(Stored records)
****************************************

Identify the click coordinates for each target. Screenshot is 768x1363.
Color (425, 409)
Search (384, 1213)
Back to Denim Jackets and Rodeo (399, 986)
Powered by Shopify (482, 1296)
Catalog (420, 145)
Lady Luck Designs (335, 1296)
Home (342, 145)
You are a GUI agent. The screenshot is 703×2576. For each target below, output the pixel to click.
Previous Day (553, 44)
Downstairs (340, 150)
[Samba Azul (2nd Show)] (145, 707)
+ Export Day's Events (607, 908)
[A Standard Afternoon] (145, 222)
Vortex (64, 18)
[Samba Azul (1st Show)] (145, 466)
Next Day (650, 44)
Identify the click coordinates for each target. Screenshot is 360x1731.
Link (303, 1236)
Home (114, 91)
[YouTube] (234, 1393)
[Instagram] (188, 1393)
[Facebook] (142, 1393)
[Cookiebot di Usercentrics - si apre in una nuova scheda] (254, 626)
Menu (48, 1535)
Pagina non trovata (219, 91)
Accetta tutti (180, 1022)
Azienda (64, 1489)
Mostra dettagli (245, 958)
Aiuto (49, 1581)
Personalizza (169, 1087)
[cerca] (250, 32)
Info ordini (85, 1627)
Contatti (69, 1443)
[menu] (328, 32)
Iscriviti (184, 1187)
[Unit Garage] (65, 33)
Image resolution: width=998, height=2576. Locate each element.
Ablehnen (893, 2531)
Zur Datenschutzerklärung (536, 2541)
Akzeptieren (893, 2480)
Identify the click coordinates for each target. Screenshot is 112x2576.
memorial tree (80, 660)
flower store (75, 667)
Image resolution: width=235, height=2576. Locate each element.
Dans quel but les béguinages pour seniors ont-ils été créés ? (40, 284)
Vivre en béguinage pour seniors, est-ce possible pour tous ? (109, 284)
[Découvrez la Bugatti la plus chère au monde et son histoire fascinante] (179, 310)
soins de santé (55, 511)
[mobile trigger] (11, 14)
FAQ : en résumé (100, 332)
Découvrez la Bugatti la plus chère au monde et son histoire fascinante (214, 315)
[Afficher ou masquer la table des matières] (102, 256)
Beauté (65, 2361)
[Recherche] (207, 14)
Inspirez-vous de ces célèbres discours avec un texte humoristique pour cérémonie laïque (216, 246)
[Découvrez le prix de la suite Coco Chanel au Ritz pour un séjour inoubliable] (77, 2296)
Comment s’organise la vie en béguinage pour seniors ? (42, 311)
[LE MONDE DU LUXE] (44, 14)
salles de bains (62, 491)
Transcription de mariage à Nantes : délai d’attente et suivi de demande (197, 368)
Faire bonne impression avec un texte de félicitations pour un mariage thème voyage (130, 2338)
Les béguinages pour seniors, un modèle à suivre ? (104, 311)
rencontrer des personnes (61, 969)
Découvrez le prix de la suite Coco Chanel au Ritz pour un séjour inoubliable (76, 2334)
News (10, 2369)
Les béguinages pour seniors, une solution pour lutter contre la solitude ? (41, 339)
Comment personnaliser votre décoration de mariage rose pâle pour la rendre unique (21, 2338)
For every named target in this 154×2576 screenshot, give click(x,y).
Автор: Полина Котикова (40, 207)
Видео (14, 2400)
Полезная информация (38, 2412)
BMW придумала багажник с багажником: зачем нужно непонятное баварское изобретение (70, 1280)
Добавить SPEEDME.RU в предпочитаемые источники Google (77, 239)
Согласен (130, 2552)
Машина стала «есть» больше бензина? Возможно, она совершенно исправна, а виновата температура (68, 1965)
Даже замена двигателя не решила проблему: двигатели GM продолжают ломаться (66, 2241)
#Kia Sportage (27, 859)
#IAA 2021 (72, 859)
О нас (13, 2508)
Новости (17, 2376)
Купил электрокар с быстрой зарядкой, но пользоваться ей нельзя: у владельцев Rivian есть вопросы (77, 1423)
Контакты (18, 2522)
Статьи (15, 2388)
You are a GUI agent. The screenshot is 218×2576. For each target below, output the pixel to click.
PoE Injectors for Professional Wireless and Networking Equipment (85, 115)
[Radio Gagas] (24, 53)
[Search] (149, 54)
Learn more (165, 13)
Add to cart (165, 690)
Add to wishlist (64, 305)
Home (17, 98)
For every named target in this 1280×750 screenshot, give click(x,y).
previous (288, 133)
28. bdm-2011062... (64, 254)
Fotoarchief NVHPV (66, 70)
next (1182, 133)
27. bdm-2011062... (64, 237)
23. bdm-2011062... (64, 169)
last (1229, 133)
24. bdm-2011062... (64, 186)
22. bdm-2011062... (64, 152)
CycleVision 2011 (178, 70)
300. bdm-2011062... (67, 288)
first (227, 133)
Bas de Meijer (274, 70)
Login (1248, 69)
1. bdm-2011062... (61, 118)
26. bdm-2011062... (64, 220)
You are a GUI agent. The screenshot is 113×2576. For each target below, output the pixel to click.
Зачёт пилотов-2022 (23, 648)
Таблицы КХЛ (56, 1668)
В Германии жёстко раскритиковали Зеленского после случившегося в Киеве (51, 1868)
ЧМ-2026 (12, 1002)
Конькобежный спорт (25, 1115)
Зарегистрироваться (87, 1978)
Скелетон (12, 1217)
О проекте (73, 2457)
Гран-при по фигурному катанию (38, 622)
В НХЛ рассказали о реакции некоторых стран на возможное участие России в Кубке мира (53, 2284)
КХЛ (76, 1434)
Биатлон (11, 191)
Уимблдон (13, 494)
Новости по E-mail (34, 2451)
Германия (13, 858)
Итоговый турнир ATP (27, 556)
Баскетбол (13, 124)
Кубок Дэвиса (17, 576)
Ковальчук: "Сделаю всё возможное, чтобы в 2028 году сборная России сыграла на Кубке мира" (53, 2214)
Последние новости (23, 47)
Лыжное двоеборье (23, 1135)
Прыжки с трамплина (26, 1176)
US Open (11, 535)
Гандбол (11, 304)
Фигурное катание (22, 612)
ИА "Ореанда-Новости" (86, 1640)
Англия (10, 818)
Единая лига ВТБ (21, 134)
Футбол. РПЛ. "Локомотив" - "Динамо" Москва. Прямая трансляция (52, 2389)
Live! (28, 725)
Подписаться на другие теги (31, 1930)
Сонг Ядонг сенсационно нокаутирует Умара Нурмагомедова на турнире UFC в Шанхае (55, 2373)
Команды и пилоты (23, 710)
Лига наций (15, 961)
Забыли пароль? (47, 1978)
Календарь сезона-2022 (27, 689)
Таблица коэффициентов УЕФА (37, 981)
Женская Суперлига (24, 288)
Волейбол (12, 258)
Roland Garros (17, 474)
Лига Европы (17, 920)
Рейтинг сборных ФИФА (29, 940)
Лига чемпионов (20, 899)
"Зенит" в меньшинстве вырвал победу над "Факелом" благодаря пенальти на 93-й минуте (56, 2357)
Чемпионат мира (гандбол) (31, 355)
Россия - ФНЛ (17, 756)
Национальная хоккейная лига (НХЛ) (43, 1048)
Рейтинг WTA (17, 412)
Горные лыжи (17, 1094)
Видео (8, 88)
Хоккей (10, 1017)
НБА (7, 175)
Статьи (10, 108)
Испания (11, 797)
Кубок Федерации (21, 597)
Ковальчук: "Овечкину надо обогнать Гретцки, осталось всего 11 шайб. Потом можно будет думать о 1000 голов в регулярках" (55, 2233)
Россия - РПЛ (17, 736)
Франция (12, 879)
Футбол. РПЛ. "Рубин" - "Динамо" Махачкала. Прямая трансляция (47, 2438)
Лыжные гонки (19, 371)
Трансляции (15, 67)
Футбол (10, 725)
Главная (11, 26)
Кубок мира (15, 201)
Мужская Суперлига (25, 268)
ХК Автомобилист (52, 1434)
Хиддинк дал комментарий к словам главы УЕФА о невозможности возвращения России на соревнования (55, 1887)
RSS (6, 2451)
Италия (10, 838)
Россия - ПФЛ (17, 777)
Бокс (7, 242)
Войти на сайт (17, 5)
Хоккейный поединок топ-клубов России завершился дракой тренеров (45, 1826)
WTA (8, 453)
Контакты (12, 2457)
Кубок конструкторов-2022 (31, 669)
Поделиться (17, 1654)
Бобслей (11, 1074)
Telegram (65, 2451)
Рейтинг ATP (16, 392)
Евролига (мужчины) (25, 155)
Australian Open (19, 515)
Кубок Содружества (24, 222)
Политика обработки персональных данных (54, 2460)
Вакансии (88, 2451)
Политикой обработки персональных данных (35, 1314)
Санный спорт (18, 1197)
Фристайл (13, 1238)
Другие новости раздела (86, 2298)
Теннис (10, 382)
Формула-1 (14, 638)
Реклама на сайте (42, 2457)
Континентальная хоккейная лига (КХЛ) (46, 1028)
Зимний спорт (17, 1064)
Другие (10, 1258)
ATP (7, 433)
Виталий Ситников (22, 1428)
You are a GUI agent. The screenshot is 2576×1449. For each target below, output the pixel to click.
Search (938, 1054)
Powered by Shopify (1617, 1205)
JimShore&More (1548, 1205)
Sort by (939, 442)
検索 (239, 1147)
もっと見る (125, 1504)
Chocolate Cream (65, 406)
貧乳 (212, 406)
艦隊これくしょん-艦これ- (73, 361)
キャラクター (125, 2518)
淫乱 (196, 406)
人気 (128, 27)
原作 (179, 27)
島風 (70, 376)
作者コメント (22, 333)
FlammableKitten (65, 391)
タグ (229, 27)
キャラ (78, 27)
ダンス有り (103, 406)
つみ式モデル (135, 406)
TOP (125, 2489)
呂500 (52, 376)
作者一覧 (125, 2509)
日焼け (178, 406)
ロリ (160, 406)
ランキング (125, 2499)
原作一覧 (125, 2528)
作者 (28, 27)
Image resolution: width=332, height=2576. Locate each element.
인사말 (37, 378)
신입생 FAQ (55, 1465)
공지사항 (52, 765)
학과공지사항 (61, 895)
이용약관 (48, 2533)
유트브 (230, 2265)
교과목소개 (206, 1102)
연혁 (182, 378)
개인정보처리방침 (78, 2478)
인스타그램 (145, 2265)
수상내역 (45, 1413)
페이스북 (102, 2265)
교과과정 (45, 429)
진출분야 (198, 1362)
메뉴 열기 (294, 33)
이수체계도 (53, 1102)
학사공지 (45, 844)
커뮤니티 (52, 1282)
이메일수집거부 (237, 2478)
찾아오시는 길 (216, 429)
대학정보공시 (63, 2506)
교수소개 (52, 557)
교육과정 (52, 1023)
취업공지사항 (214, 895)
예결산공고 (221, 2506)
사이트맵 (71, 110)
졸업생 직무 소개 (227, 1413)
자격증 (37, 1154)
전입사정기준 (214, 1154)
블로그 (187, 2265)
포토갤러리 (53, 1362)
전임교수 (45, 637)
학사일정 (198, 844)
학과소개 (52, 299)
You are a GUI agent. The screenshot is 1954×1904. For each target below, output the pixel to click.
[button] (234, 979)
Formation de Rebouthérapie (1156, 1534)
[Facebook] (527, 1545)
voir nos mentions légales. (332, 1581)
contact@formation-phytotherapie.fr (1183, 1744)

****************************************

**AIM OF THE TASK:** The response must hold only the lines above from the line with "Кубок мира (15, 201)" through the line with "Бокс (7, 242)", each copied exactly, both ends kept.

**OUTPUT:**
Кубок мира (15, 201)
Мужская Суперлига (25, 268)
ХК Автомобилист (52, 1434)
Хиддинк дал комментарий к словам главы УЕФА о невозможности возвращения России на соревнования (55, 1887)
RSS (6, 2451)
Италия (10, 838)
Россия - ПФЛ (17, 777)
Бокс (7, 242)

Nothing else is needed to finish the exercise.